Get the word out about who you are and understand the community you are serving by reaching customers where they’re at. Use a variety of marketing strategies ranging from word of mouth reviews to unique signage and radio/TV advertising to online ads on popular social media sites like Facebook and Twitter.
How will you know what people are saying about your business? Set up a Google My Business page. It’s also a good idea to have a presence on review platforms like Yelp and TrustPilot.
Check in with every comment, positive and negative, that is written about your business. Respond to each one. Check the Better Business Bureau to see what customers are saying about your business through this website as well.
Tracking comments gives you the opportunity to correct mistakes early into the lifecycle of a small business.
Online visibility, even in a rural community, also allows you to continue to do more of what works. This strategy helps increase the ROI for the business as a whole.
It’s also a good idea to create a website so customers know exactly where to find you online.

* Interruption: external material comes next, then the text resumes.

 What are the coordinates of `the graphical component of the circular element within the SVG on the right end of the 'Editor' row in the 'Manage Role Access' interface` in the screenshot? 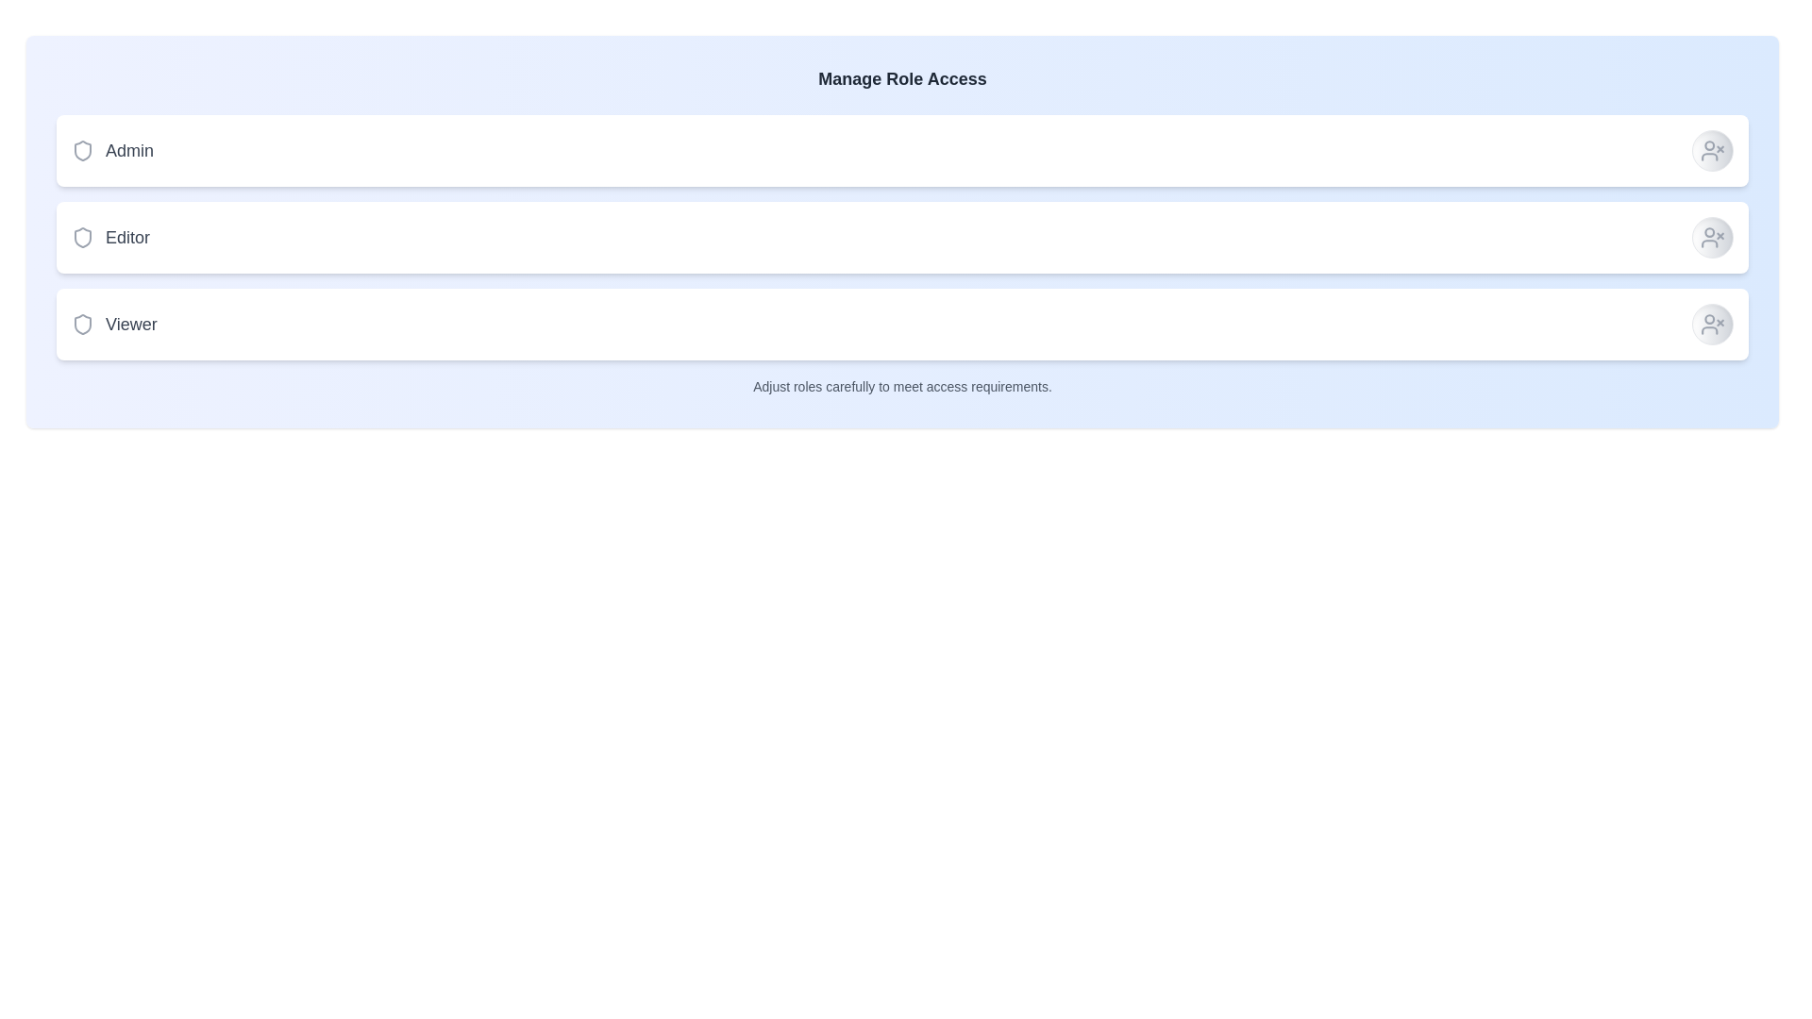 It's located at (1709, 231).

This is, unfortunately, a practice that only 50% of small businesses take advantage of for their companies. However, having a website will prove to be extremely useful during the winter months.
As the pandemic continues, it will provide customers with a useful resource that alerts them as to when your business is open, whether you are offering any curbside pickup or delivery options and if there are any changes to the business during this time and post COVID-19.
Make your rural businesses bloom
Entrepreneurship, for all of its risks and rewards, is full of moments where it can feel a bit like a lonely path. This is especially true if you work in a rural area.
However, with the help of the aforementioned resources, rural entrepreneurs will be able to create a necessary support system that allows their business to thrive well after winter and into the first days of spring.